Rewrite the records from the line containing "The image size" through the line containing "Action: (1166, 30)", replacing "thumbnail" with "preview" and changing nothing else. Leave the pictures out.

→ **The records**
☆ ☆ ☆ ☆ ☆
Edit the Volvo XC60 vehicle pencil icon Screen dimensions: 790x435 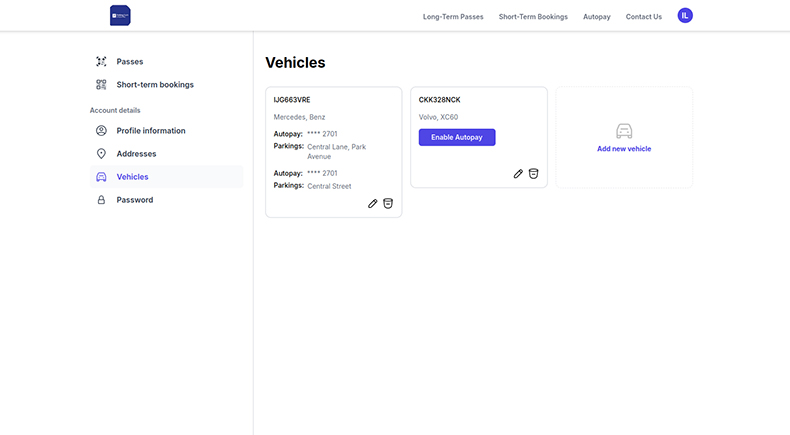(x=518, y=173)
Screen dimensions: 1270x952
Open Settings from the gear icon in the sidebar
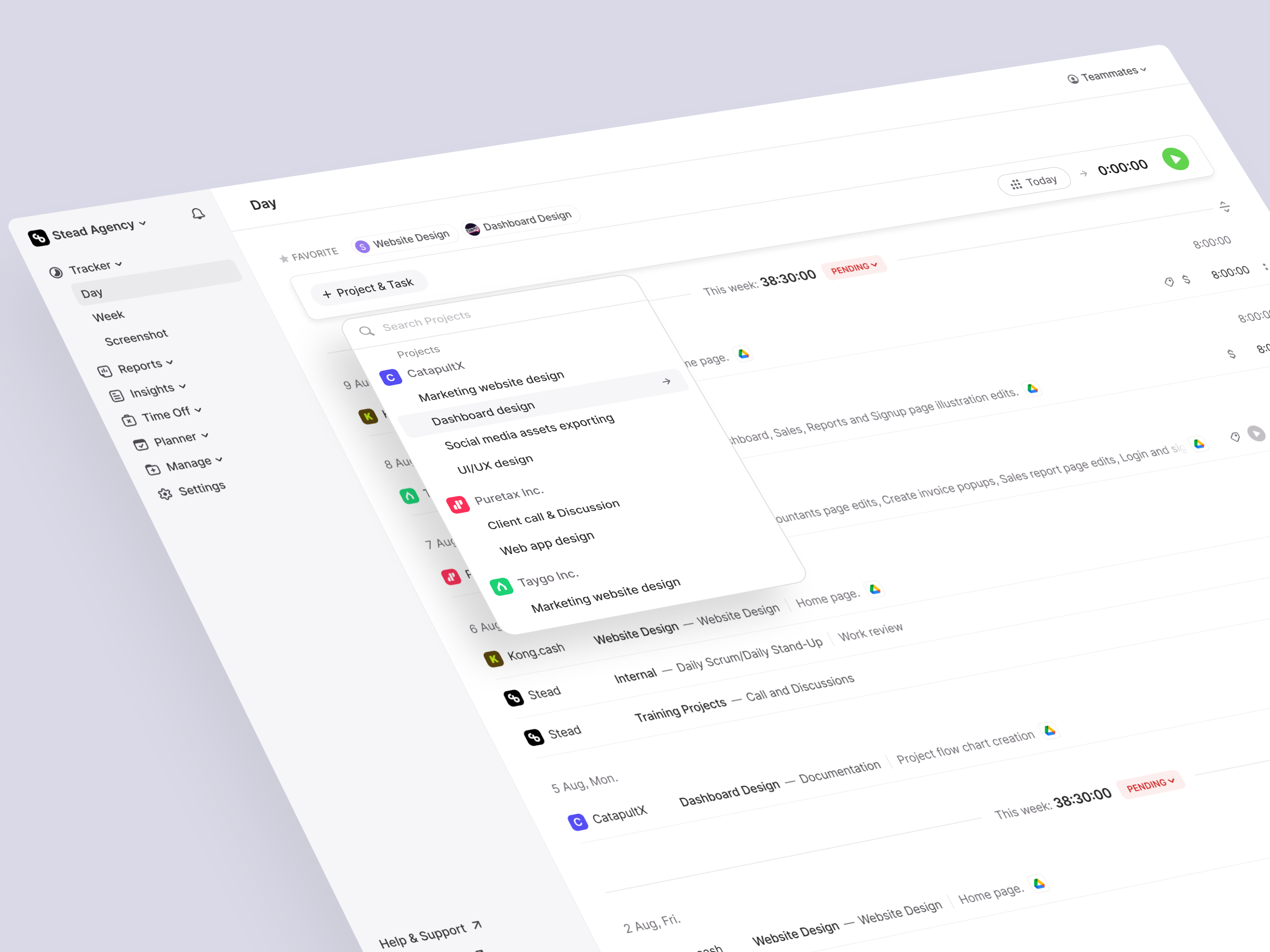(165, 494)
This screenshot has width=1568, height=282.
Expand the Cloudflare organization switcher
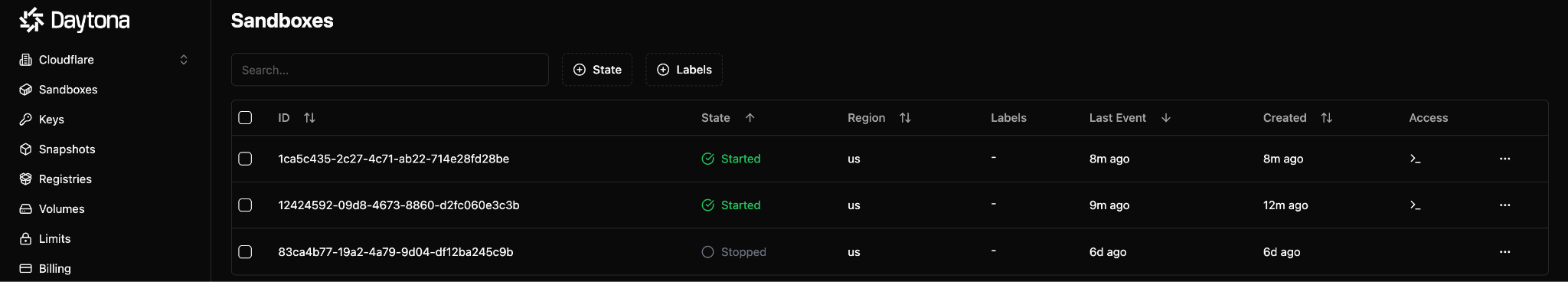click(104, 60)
☆ ☆ ☆ ☆ ☆
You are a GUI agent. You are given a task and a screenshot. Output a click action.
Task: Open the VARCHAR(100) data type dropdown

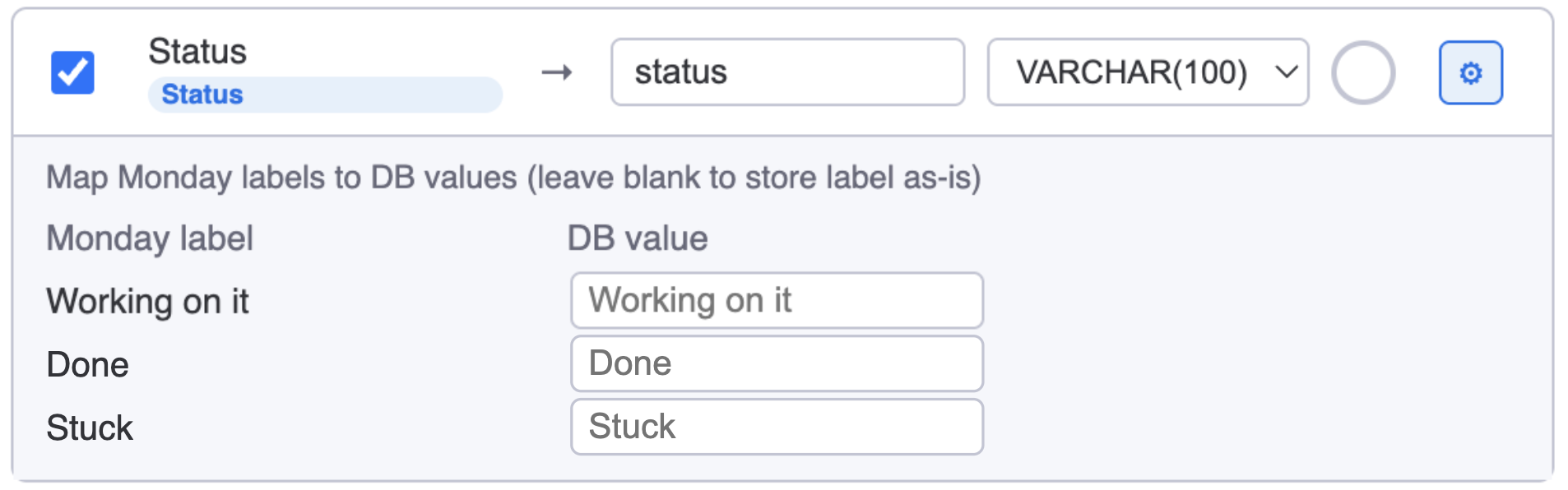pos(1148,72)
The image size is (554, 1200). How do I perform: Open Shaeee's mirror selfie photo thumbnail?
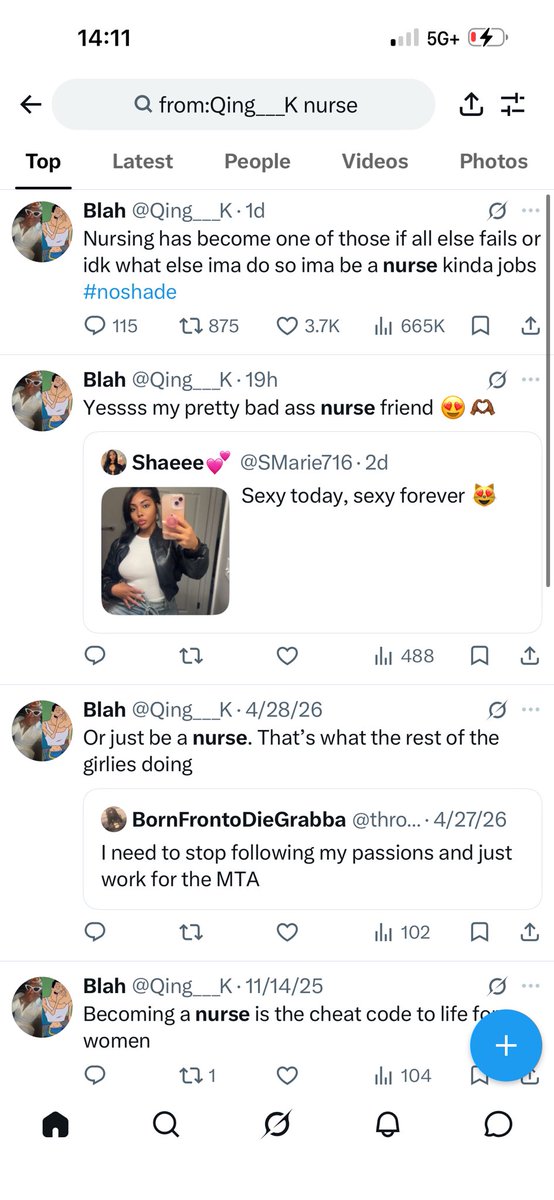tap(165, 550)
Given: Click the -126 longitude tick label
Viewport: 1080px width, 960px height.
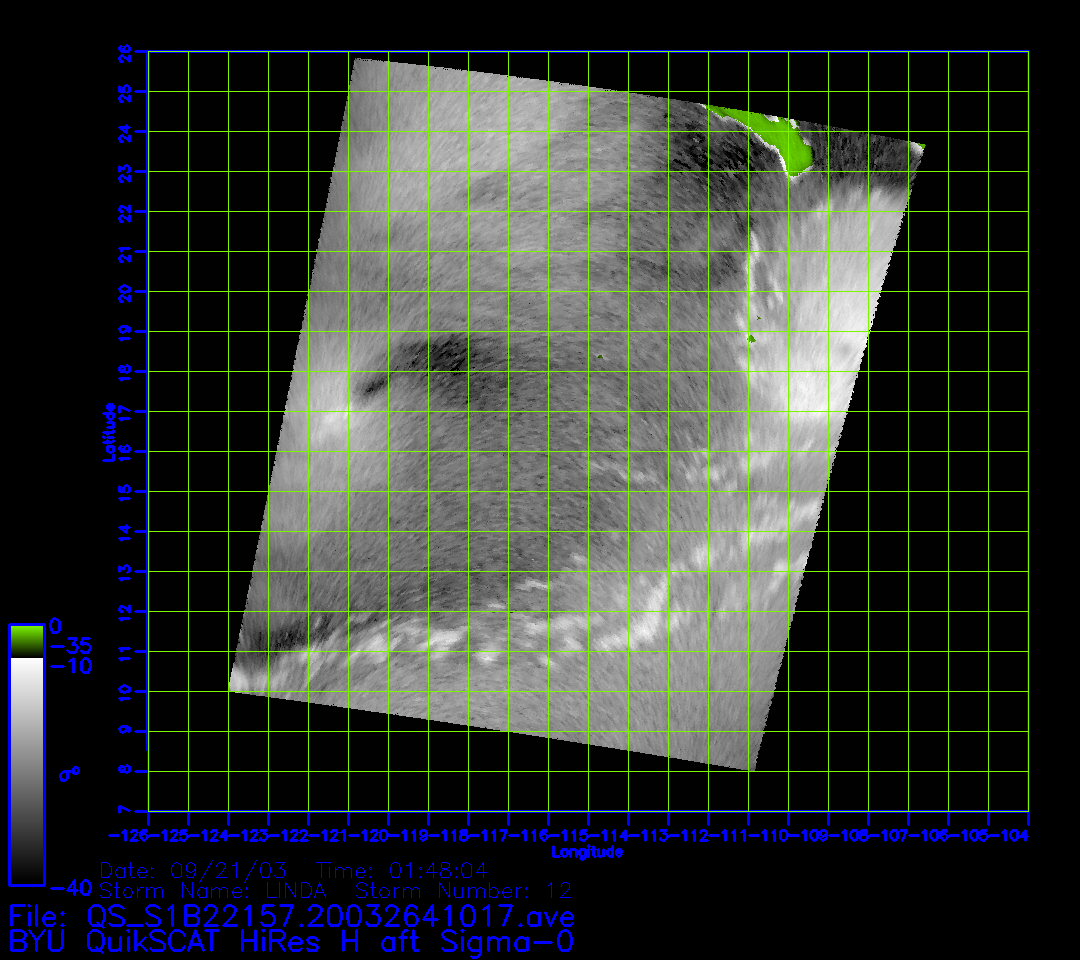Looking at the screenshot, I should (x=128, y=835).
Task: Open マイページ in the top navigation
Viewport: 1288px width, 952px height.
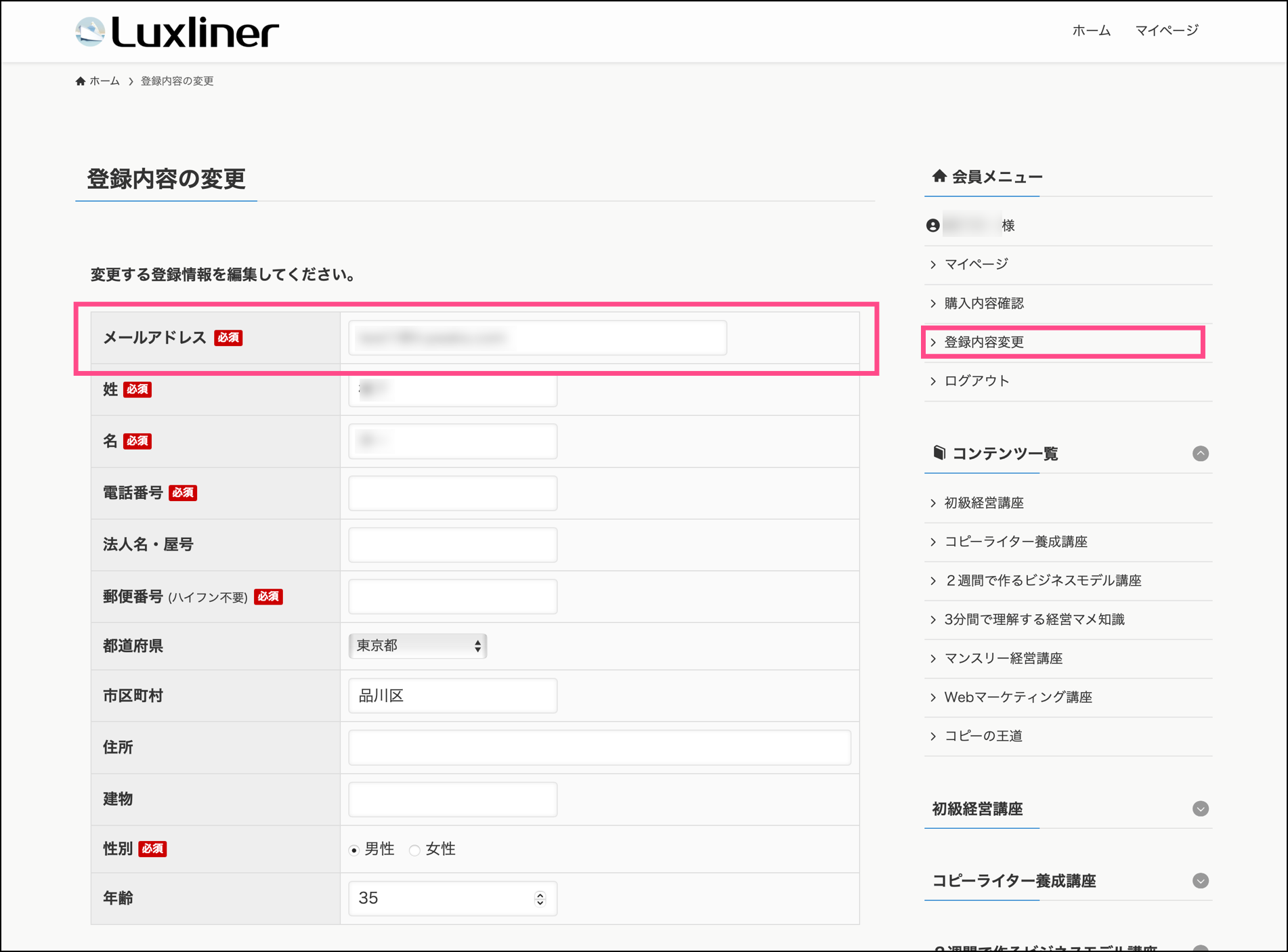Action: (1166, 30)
☆ ☆ ☆ ☆ ☆
→ **Correct response**
The image size is (554, 1200). How do I perform: Open Shaeee's mirror selfie photo preview?
tap(165, 550)
Given: Click the -126 longitude tick label
Viewport: 1080px width, 960px height.
Looking at the screenshot, I should (x=128, y=835).
Task: Open マイページ in the top navigation
Viewport: 1288px width, 952px height.
Action: (1166, 30)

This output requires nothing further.